__WORK ITEM__:
The reply must repeat each entry exactly and contain no pictures.

════════

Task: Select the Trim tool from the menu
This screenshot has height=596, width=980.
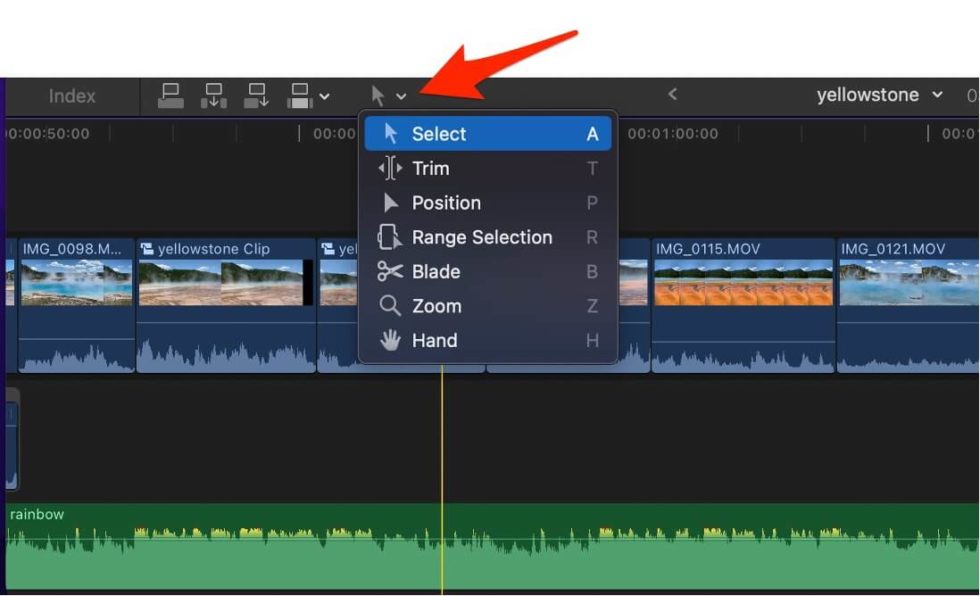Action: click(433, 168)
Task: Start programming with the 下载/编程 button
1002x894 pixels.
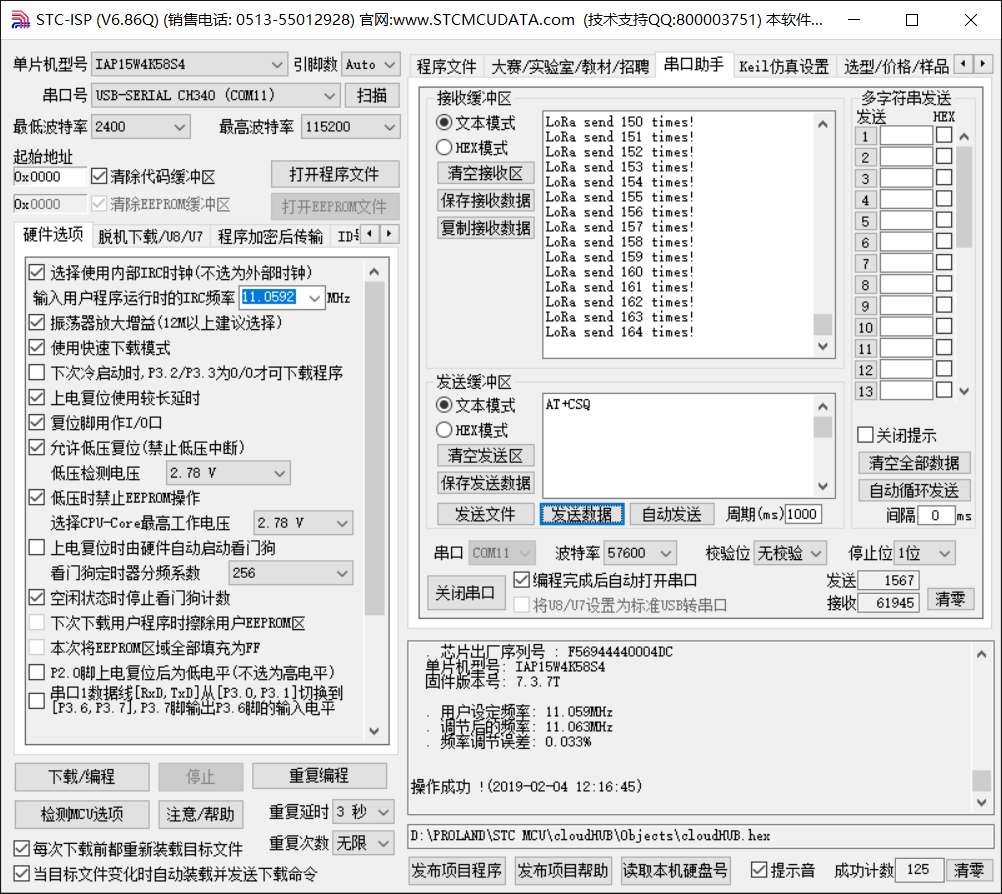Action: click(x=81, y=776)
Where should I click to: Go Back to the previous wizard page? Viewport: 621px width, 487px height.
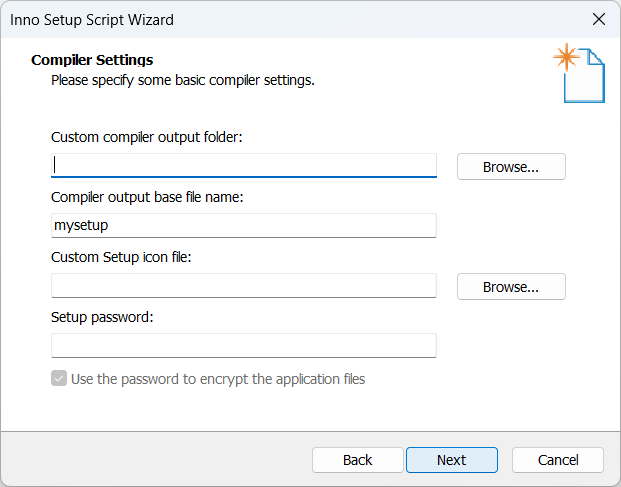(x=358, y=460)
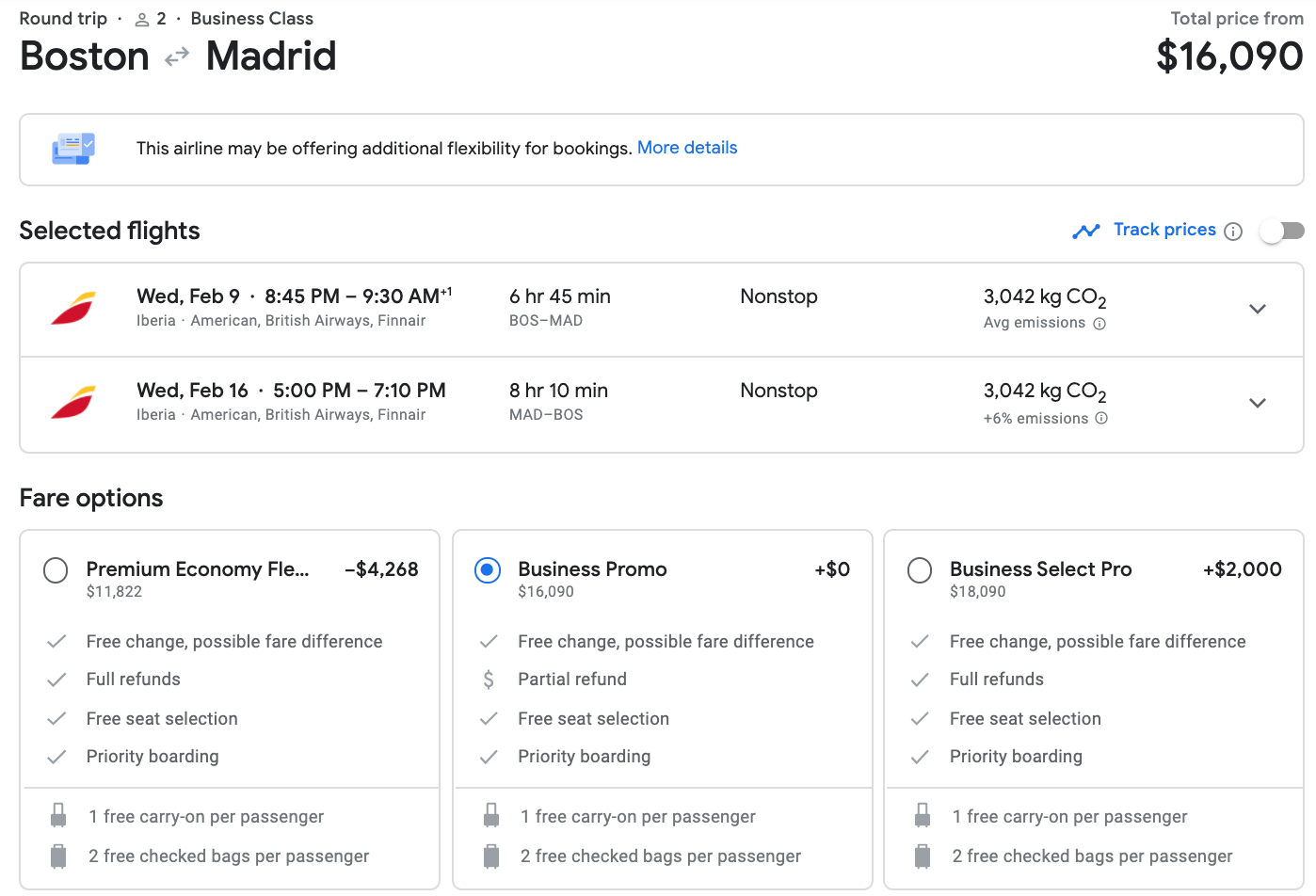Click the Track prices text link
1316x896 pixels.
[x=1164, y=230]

════════

__WRITTEN ANSWER__:
Task: Select the Trim tool from the menu
This screenshot has height=596, width=980.
Action: click(433, 168)
Task: Start programming with the 下载/编程 button
1002x894 pixels.
Action: click(x=81, y=776)
Where should I click to: Go Back to the previous wizard page? Viewport: 621px width, 487px height.
(x=358, y=460)
Click the Track prices text link
1316x896 pixels.
[x=1164, y=230]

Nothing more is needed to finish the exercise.